Most are very busy but generally like to talk. I’ve just started to hang my shingle. I’ve found several other solo practicioners who have been willing to help.

[quote]Loose Tool wrote:

Your economics background will do you well. There is a strong economics component to current legal analysis.

http://www.econlib.org/library/Enc/LawandEconomics.html

[/quote]

Thanks for the link. I’ve been looking into law and economics as its own field, but I believe that I need at the very least a Master’s in Econ before I can specialize in that. However it is good to know that I will be putting my degree to good use.

Sorry to hijack, but I’m thinking about having sex with a woman. I know there’s some guys on here that have done so already. What it like? I want to make sure it’s right for me before I jump in too quickly.

[quote]sen say wrote:
Sorry to hijack, but I’m thinking about having sex with a woman. I know there’s some guys on here that have done so already. What it like? I want to make sure it’s right for me before I jump in too quickly.[/quote]

I believe that with your extensive background in jelqing and your natural attributes being what they are, that you have at least some of the fundamental requirements for sex with a woman. However, beyond that, I can only provide my own experiences and let you make your own decisions based upon what you think is right for you.

That being said…I find it to be best if you stick it in her pooper.

[quote]blithe wrote:
That being said…I find it to be best if you stick it in her pooper.[/quote]

2 words. Fuck off. You have something constructive to say? I’m listening. If not, there’s a donkey show somewhere in Tijuana that misses you.

There’s a world of difference between a jest and a stereotyping of someone you know next to nothing about.

[quote]sen say wrote:
Sorry to hijack, but I’m thinking about having sex with a woman. I know there’s some guys on here that have done so already. What it like? I want to make sure it’s right for me before I jump in too quickly.[/quote]
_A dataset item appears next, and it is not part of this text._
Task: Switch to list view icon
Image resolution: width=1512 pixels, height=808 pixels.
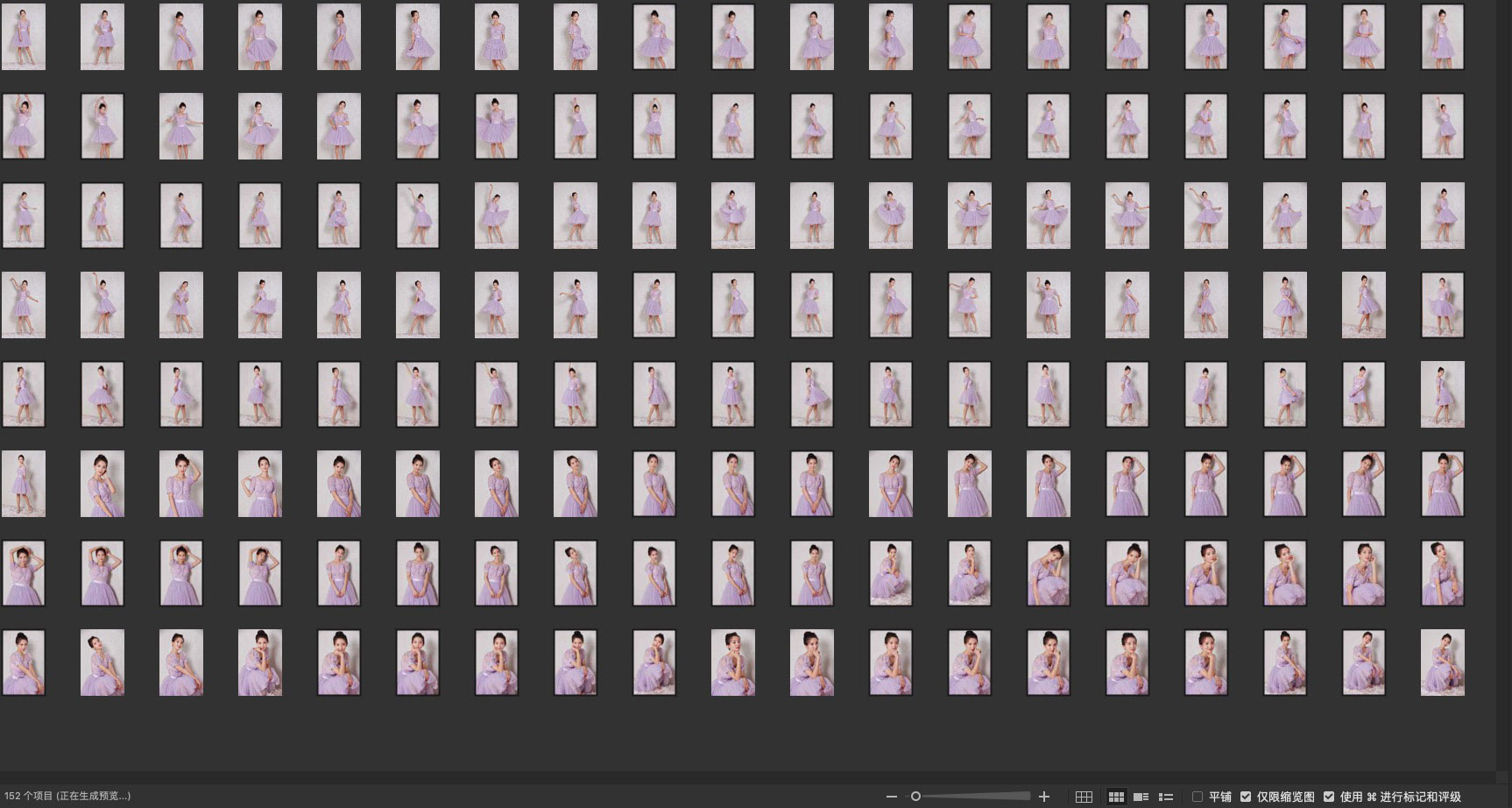Action: (x=1166, y=797)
I suggest you stick to men and leave the women to me.

I am about a month away from finishing my first semester of law school. To be honest, I love it. Like others have said if you enjoy being challenged mentally with regards to critical thinking. GO for it!

[quote]blithe wrote:
There’s a world of difference between a jest and a stereotyping of someone you know next to nothing about.[/quote]

I think you meant to type:

There’th a world of differnthce between a jesth and a thtereotyping of thomeone you know next to nothing about, thailor.